*Task requirements*:
Copy out every line of the listing below, in order and without changing a character.

Interface element listing

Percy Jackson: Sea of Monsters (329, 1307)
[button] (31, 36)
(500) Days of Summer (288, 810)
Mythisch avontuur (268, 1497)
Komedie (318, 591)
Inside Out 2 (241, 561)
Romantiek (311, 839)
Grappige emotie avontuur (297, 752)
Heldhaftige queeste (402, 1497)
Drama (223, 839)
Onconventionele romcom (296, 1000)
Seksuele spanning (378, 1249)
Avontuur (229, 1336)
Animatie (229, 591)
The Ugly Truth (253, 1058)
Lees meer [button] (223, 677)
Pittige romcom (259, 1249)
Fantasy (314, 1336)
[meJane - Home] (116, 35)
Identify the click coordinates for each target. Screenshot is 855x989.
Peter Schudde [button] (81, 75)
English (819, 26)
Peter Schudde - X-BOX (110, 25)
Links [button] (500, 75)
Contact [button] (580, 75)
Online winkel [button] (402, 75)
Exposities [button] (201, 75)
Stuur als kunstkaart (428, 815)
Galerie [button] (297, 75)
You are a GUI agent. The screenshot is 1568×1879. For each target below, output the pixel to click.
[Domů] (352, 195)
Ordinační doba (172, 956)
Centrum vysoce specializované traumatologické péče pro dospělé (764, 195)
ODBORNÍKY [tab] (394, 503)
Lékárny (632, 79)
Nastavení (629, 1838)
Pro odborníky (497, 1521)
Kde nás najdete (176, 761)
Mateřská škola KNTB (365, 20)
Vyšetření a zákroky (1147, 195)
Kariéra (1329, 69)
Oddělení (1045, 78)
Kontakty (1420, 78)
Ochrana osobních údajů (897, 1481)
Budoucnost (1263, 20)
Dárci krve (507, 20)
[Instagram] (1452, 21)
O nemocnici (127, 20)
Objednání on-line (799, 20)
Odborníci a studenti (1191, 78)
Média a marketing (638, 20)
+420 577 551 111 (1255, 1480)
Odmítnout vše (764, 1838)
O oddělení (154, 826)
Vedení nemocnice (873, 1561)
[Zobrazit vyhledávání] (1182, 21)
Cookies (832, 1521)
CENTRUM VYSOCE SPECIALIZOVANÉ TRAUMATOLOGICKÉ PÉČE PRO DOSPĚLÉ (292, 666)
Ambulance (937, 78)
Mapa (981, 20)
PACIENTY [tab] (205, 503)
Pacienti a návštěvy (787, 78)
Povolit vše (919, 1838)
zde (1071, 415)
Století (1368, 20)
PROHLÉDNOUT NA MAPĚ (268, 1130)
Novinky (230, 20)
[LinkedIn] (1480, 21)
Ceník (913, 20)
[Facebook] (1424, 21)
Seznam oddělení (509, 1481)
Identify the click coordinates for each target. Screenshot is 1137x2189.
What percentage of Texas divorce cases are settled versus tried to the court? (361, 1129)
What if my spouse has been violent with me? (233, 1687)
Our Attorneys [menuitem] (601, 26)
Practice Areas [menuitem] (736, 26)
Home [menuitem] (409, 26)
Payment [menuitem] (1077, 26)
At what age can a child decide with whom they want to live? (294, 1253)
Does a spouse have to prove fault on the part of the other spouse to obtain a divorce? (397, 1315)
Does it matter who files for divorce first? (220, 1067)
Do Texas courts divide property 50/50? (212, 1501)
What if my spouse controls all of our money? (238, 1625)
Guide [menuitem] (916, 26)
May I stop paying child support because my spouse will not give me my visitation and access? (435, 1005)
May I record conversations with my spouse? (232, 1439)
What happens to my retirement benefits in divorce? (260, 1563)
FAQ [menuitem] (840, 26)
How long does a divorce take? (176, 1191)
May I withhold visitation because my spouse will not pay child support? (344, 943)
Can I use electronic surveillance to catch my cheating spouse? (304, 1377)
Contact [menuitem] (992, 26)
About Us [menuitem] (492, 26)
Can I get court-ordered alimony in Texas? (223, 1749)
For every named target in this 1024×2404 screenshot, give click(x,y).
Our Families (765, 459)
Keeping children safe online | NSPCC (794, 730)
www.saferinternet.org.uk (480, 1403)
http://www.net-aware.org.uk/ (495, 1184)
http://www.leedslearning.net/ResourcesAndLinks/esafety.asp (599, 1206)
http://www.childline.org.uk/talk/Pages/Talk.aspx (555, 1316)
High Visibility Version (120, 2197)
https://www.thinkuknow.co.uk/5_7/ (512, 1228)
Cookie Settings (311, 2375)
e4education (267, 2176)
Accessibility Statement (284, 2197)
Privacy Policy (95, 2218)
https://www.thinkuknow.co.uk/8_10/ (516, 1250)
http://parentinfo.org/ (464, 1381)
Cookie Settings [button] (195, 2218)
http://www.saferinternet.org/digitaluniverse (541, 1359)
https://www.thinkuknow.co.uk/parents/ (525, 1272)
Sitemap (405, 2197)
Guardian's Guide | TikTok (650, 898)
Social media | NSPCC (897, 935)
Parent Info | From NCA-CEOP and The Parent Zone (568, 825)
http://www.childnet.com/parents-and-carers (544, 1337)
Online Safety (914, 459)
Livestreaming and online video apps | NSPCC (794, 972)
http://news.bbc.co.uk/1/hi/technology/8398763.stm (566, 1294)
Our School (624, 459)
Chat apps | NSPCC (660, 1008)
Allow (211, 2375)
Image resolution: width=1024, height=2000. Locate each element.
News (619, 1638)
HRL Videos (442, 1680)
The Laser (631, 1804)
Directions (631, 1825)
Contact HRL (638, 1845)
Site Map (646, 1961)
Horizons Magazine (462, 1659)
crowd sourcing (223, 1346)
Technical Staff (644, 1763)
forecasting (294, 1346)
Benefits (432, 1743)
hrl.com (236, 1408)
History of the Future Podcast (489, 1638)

*Response below*:
Percy Jackson: Sea of Monsters (329, 1307)
[button] (31, 36)
(500) Days of Summer (288, 810)
Mythisch avontuur (268, 1497)
Komedie (318, 591)
Inside Out 2 (241, 561)
Romantiek (311, 839)
Grappige emotie avontuur (297, 752)
Heldhaftige queeste (402, 1497)
Drama (223, 839)
Onconventionele romcom (296, 1000)
Seksuele spanning (378, 1249)
Avontuur (229, 1336)
Animatie (229, 591)
The Ugly Truth (253, 1058)
Lees meer [button] (223, 677)
Pittige romcom (259, 1249)
Fantasy (314, 1336)
[meJane - Home] (116, 35)
Identify the click coordinates for each target. Screenshot is 855x989.
Peter Schudde [button] (81, 75)
English (819, 26)
Peter Schudde - X-BOX (110, 25)
Links [button] (500, 75)
Contact [button] (580, 75)
Online winkel [button] (402, 75)
Exposities [button] (201, 75)
Stuur als kunstkaart (428, 815)
Galerie [button] (297, 75)
You are a GUI agent. The screenshot is 1568×1879. For each target below, output the pixel to click.
[Domů] (352, 195)
Ordinační doba (172, 956)
Centrum vysoce specializované traumatologické péče pro dospělé (764, 195)
ODBORNÍKY [tab] (394, 503)
Lékárny (632, 79)
Nastavení (629, 1838)
Pro odborníky (497, 1521)
Kde nás najdete (176, 761)
Mateřská škola KNTB (365, 20)
Vyšetření a zákroky (1147, 195)
Kariéra (1329, 69)
Oddělení (1045, 78)
Kontakty (1420, 78)
Ochrana osobních údajů (897, 1481)
Budoucnost (1263, 20)
Dárci krve (507, 20)
[Instagram] (1452, 21)
O nemocnici (127, 20)
Objednání on-line (799, 20)
Odborníci a studenti (1191, 78)
Média a marketing (638, 20)
+420 577 551 111 (1255, 1480)
Odmítnout vše (764, 1838)
O oddělení (154, 826)
Vedení nemocnice (873, 1561)
[Zobrazit vyhledávání] (1182, 21)
Cookies (832, 1521)
CENTRUM VYSOCE SPECIALIZOVANÉ TRAUMATOLOGICKÉ PÉČE PRO DOSPĚLÉ (292, 666)
Ambulance (937, 78)
Mapa (981, 20)
PACIENTY [tab] (205, 503)
Pacienti a návštěvy (787, 78)
Povolit vše (919, 1838)
zde (1071, 415)
Století (1368, 20)
PROHLÉDNOUT NA MAPĚ (268, 1130)
Novinky (230, 20)
[LinkedIn] (1480, 21)
Ceník (913, 20)
[Facebook] (1424, 21)
Seznam oddělení (509, 1481)
Identify the click coordinates for each target. Screenshot is 1137x2189.
What percentage of Texas divorce cases are settled versus tried to the court? (361, 1129)
What if my spouse has been violent with me? (233, 1687)
Our Attorneys [menuitem] (601, 26)
Practice Areas [menuitem] (736, 26)
Home [menuitem] (409, 26)
Payment [menuitem] (1077, 26)
At what age can a child decide with whom they want to live? (294, 1253)
Does a spouse have to prove fault on the part of the other spouse to obtain a divorce? (397, 1315)
Does it matter who files for divorce first? (220, 1067)
Do Texas courts divide property 50/50? (212, 1501)
What if my spouse controls all of our money? (238, 1625)
Guide [menuitem] (916, 26)
May I stop paying child support because my spouse will not give me my visitation and access? (435, 1005)
May I record conversations with my spouse? (232, 1439)
What happens to my retirement benefits in divorce? (260, 1563)
FAQ [menuitem] (840, 26)
How long does a divorce take? (176, 1191)
May I withhold visitation because my spouse will not pay child support? (344, 943)
Can I use electronic surveillance to catch my cheating spouse? (304, 1377)
Contact [menuitem] (992, 26)
About Us [menuitem] (492, 26)
Can I get court-ordered alimony in Texas? (223, 1749)
For every named target in this 1024×2404 screenshot, give click(x,y).
Our Families (765, 459)
Keeping children safe online | NSPCC (794, 730)
www.saferinternet.org.uk (480, 1403)
http://www.net-aware.org.uk/ (495, 1184)
http://www.leedslearning.net/ResourcesAndLinks/esafety.asp (599, 1206)
http://www.childline.org.uk/talk/Pages/Talk.aspx (555, 1316)
High Visibility Version (120, 2197)
https://www.thinkuknow.co.uk/5_7/ (512, 1228)
Cookie Settings (311, 2375)
e4education (267, 2176)
Accessibility Statement (284, 2197)
Privacy Policy (95, 2218)
https://www.thinkuknow.co.uk/8_10/ (516, 1250)
http://parentinfo.org/ (464, 1381)
Cookie Settings [button] (195, 2218)
http://www.saferinternet.org/digitaluniverse (541, 1359)
https://www.thinkuknow.co.uk/parents/ (525, 1272)
Sitemap (405, 2197)
Guardian's Guide | TikTok (650, 898)
Social media | NSPCC (897, 935)
Parent Info | From NCA-CEOP and The Parent Zone (568, 825)
http://www.childnet.com/parents-and-carers (544, 1337)
Online Safety (914, 459)
Livestreaming and online video apps | NSPCC (794, 972)
http://news.bbc.co.uk/1/hi/technology/8398763.stm (566, 1294)
Our School (624, 459)
Chat apps | NSPCC (660, 1008)
Allow (211, 2375)
Image resolution: width=1024, height=2000. Locate each element.
News (619, 1638)
HRL Videos (442, 1680)
The Laser (631, 1804)
Directions (631, 1825)
Contact HRL (638, 1845)
Site Map (646, 1961)
Horizons Magazine (462, 1659)
crowd sourcing (223, 1346)
Technical Staff (644, 1763)
forecasting (294, 1346)
Benefits (432, 1743)
hrl.com (236, 1408)
History of the Future Podcast (489, 1638)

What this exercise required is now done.